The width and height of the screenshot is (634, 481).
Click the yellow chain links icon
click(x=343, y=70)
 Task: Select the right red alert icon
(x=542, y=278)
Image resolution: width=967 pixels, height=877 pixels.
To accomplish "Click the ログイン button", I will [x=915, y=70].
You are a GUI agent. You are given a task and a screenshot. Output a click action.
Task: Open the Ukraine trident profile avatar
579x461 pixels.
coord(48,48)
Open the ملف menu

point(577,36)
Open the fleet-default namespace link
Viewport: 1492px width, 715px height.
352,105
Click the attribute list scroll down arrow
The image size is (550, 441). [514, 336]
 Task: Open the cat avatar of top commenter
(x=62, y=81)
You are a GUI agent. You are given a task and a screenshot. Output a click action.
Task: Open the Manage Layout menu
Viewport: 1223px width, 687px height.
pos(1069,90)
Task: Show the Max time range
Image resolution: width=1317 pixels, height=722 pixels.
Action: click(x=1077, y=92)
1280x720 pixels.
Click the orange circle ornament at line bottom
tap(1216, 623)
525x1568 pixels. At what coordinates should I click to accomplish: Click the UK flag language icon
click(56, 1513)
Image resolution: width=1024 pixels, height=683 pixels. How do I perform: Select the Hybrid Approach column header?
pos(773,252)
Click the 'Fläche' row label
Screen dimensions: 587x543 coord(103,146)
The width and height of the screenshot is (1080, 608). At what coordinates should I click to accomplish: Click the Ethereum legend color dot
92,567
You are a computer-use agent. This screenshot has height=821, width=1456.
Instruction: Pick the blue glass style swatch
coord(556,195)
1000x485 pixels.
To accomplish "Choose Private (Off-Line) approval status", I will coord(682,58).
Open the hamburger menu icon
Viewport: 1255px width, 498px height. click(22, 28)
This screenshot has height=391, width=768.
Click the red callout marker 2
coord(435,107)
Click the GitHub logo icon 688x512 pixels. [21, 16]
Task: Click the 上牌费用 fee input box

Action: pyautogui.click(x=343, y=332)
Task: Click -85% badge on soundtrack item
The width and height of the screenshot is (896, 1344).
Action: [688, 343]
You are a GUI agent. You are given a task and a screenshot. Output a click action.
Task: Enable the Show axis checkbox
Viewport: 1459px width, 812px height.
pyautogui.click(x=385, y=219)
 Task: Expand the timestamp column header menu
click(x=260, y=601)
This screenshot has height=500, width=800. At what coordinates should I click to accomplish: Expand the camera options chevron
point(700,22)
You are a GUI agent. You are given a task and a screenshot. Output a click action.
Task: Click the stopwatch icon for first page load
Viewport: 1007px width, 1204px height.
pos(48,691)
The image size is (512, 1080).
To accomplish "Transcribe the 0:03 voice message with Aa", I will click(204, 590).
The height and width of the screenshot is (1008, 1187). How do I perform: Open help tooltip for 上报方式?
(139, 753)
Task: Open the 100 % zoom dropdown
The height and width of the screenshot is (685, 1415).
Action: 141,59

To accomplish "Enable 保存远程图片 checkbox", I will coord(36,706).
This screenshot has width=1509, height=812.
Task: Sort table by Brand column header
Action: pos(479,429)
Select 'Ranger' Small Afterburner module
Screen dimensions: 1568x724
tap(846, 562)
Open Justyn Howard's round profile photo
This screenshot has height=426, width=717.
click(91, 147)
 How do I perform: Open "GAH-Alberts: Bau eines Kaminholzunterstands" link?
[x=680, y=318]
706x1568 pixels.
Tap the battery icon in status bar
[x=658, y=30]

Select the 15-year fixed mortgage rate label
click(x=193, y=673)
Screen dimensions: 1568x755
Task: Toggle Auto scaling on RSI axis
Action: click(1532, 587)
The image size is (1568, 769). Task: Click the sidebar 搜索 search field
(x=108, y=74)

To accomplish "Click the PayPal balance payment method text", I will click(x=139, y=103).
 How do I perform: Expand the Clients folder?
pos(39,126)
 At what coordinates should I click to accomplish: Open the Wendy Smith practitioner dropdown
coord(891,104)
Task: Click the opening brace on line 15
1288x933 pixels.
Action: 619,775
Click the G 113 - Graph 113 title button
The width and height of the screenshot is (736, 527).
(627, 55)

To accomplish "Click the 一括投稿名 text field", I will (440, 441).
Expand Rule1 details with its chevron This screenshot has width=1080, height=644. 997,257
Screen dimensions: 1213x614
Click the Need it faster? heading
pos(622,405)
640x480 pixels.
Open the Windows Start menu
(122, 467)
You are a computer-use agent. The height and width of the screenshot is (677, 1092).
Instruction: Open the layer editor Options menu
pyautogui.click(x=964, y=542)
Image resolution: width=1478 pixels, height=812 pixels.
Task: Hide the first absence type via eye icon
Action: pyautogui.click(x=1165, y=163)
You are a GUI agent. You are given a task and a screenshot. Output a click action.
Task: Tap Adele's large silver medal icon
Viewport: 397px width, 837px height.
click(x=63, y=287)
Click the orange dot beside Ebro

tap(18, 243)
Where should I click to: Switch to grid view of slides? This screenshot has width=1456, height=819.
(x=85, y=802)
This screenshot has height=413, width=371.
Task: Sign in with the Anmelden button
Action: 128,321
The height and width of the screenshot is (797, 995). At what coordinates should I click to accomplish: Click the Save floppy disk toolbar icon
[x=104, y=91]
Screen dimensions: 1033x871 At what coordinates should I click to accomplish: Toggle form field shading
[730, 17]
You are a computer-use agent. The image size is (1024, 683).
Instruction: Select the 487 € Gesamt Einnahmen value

------------------------------------------------

Work item
Only one part of the material above is to be transcribed, namely the lines starting with the line that has "Click the yellow chain links icon" and going on through the line that has "Task: Show the Max time range", exactly as they stand.

Solution to the exercise
Click the yellow chain links icon
click(x=343, y=70)
 Task: Select the right red alert icon
(x=542, y=278)
Image resolution: width=967 pixels, height=877 pixels.
To accomplish "Click the ログイン button", I will [x=915, y=70].
You are a GUI agent. You are given a task and a screenshot. Output a click action.
Task: Open the Ukraine trident profile avatar
579x461 pixels.
coord(48,48)
Open the ملف menu

point(577,36)
Open the fleet-default namespace link
Viewport: 1492px width, 715px height.
352,105
Click the attribute list scroll down arrow
The image size is (550, 441). [514, 336]
 Task: Open the cat avatar of top commenter
(x=62, y=81)
You are a GUI agent. You are given a task and a screenshot. Output a click action.
Task: Open the Manage Layout menu
Viewport: 1223px width, 687px height.
pos(1069,90)
Task: Show the Max time range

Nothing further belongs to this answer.